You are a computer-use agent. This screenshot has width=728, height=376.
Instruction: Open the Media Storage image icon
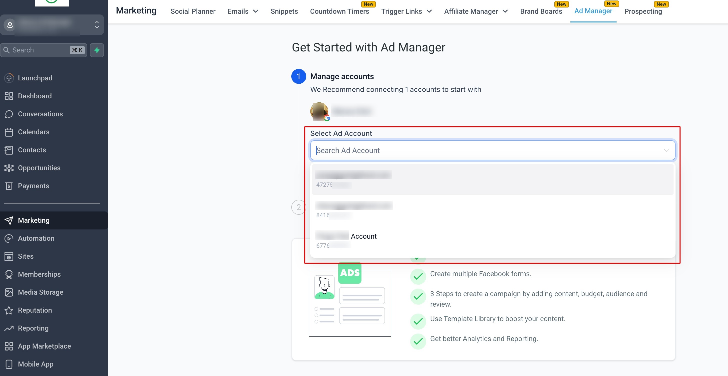coord(9,292)
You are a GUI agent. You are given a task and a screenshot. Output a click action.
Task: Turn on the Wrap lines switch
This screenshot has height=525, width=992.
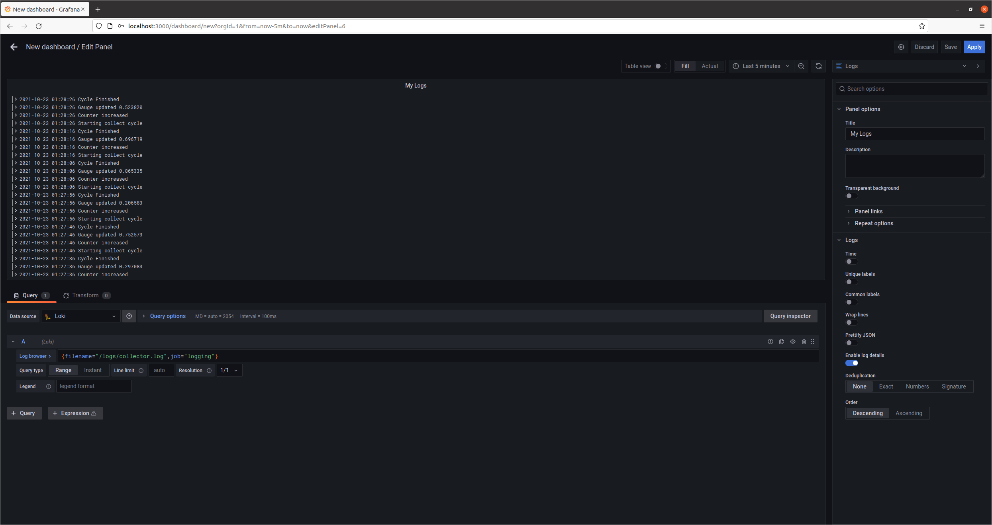pos(851,322)
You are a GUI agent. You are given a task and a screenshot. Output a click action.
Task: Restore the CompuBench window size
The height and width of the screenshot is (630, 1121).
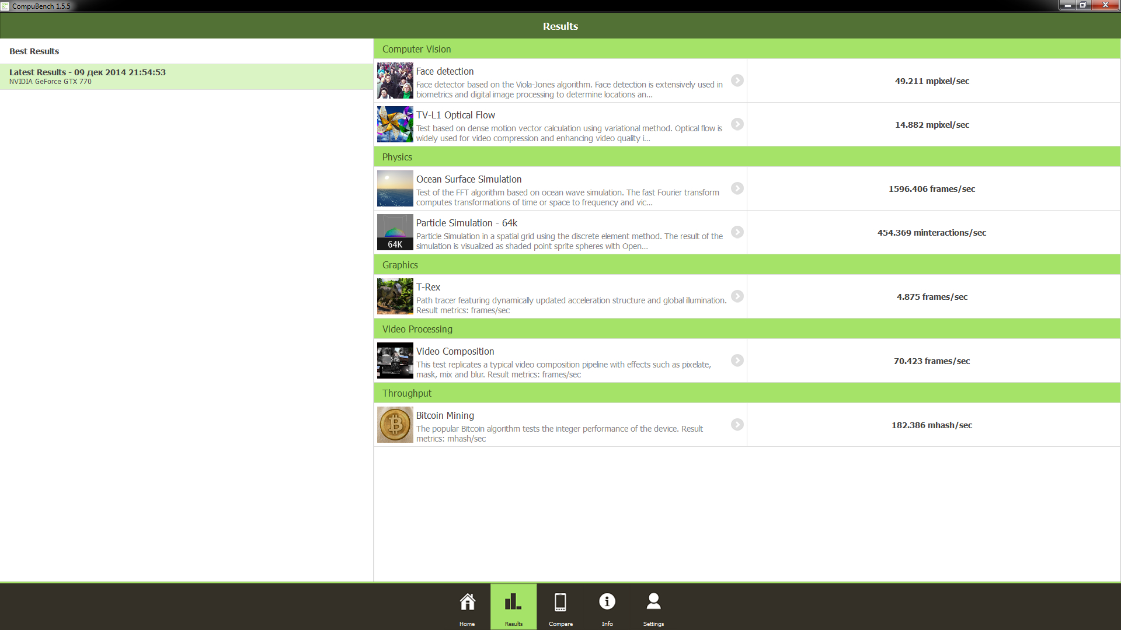(1083, 5)
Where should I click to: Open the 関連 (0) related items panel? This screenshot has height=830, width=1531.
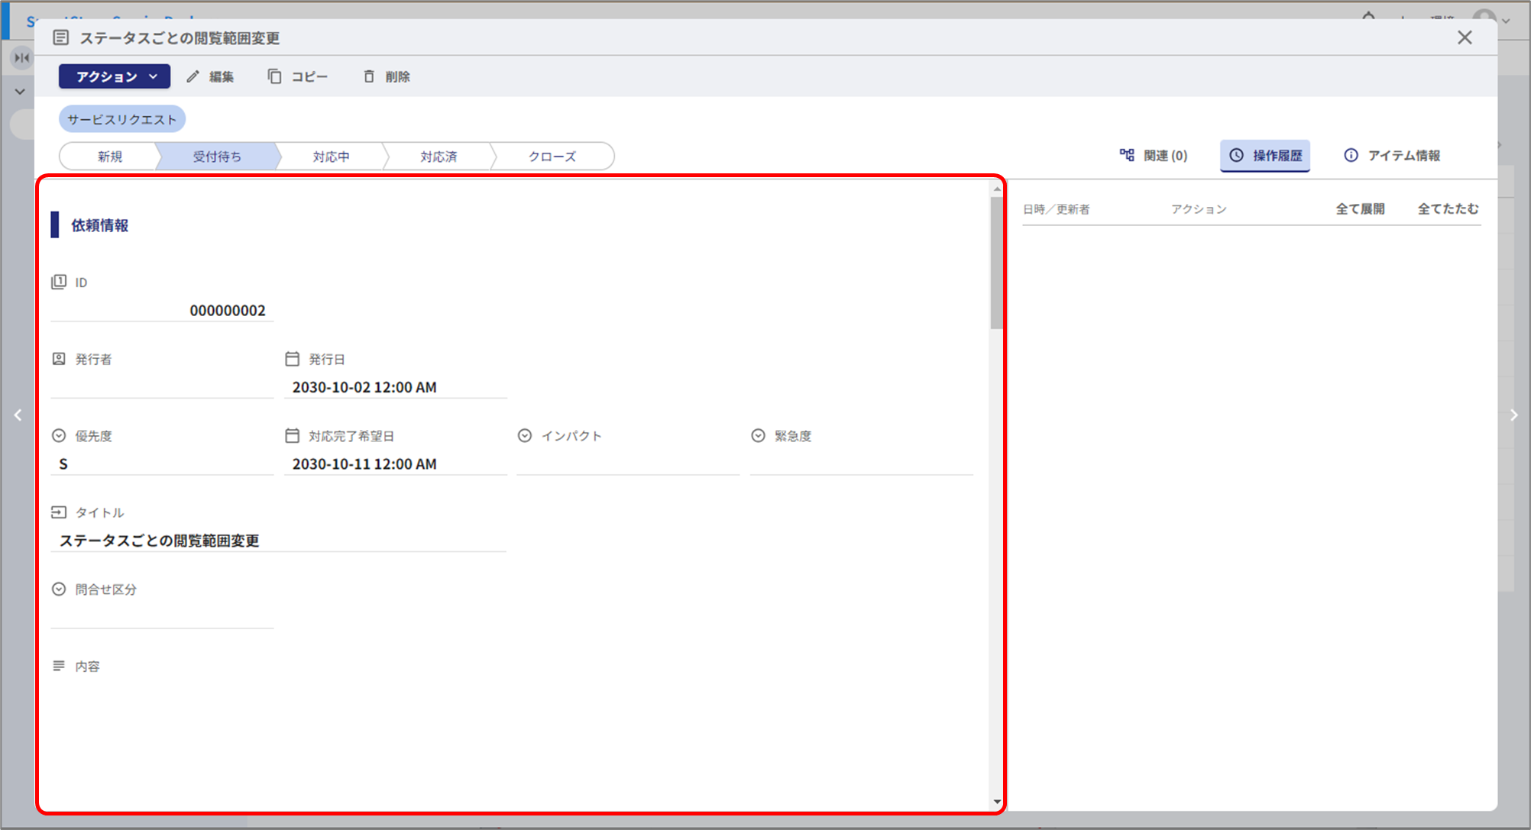pyautogui.click(x=1154, y=156)
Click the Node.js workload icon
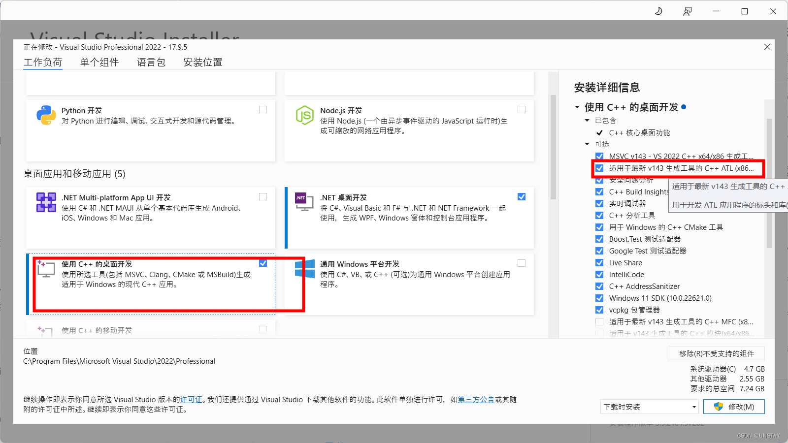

▶ **TASK REQUIREMENTS**
All of the material above is to be retyped exactly, with no pictures included.

▶ **SOLUTION FOR THIS PROBLEM**
You are a computer-use agent. This screenshot has width=728, height=376.
Instruction: Open the Media Storage image icon
coord(9,292)
You are a GUI agent. You are given a task and a screenshot. Output a click action.
Task: Turn on the Wrap lines switch
This screenshot has height=525, width=992.
pos(851,322)
You are a GUI agent. You are given a task and a screenshot. Output a click action.
Task: Restore the CompuBench window size
The height and width of the screenshot is (630, 1121).
(1083, 5)
Where should I click to: Open the 関連 (0) related items panel? This screenshot has height=830, width=1531.
pyautogui.click(x=1154, y=156)
Click the Node.js workload icon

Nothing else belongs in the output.